I always thought babies were pricey and quite insulting in how they chose some people over others. This wee chap won hearts by how social and nice he was to everyone. It is more surprising considering how unsocial his mother’s side of the family can be. Fortunately so far he hasn’t seemed to have got those genes. Only our beauty and wit.

Before the night I landed, I had alarming visions of his turning away shrieking whenever I approached him for a bit of aunt-nephew bonding. Needless to say, I was greatly relieved when he regarded me with great interest as if saying to himself “Coo, this lady’s cheeks look nice and chewy, innit?”(He is from the UK, I am introducing dialect for verisimilitude.)

In no time at all as the days progressed, we were crawling about the floor together, or when the Ma-sheep (moi) took a break for the trillionth cup of tea he would grace me with a little visit, pushing his grandmother’s cane stool ahead of him like a walker.

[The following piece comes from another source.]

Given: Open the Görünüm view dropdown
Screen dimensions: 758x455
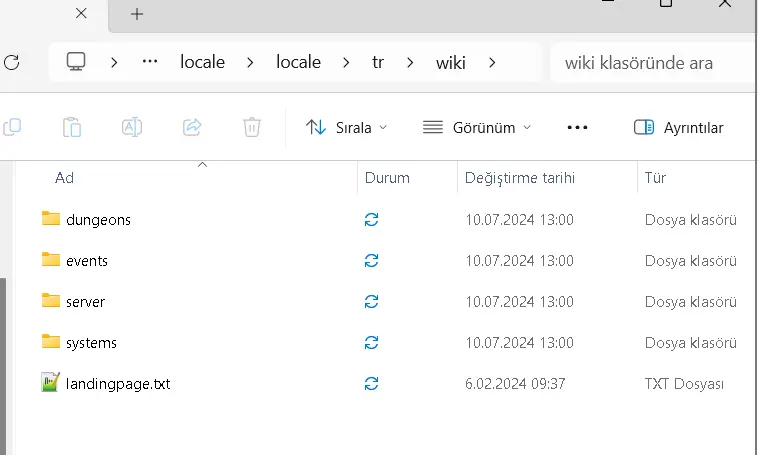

My mother or I would pick him up and walk around with him, if his harried parents needed their hands free for some other baby-care activity, and he would head-butt me in the teeth (10-month old heads are HARD, don’t let anyone tell you otherwise) and pull my hair until some strands gave up the fight, as signs of his affection. I took his parents aside, out of Pippin’s earshot; and advised them to wean him off this particular habit, lest 20 years later, irate mothers of young women called and complained about brutality.

Most gratifying of course, was when he would laugh uproariously (all 8 teeth on show) at the same old game of peek a boo, as if to say “Corblimey, Ma-sheep luv, you’re so funny!” or feel safe enough to fall asleep in my arms as I sang to him.

Not to say things were all sweetness, poor Pippin was a martyr to his tummy and a cold while he was in Calcutta, and hence fretful at times. Those were times nobody would do except his parents, and he would bawl loudly if the others in the house had different ideas.
I also noticed his hilarious habit of grumpily pushing his lower lip out … the spitting image of my sister when she’s in a temper.

For all the Mashi-bhagne bonding though, I would be lying if I claimed I was his favorite in that house. First prize went to his grandfather, with whom he spent happy evenings wrestling. I think my Dad is getting all the contusions on his head looked at now, a consequence of being the favourite.

His great- grandmother was also thrilled to meet him, and would complain bitterly that we didn’t bring him by as often as she would like.

It was very hard to part with him, and I’m ashamed that I was more of a baby than him when I had to say goodbye to that house full of people. My grandmother sitting in the verandah thinking back on her life, my parents pleased as punch with their grandson, my sister and Steve -- proud parents, and little Pippin. MJP was full of life and joy and laughter; mealtimes bedtimes voices raised in admonishment because the baby had crawled under furniture; songs being sung; people breaking into impromptu jigs to entertain baby. Hard as it is to come back to our work home in Bangalore every 6 months, leaving a home that just overflowed with life this time was a wrench.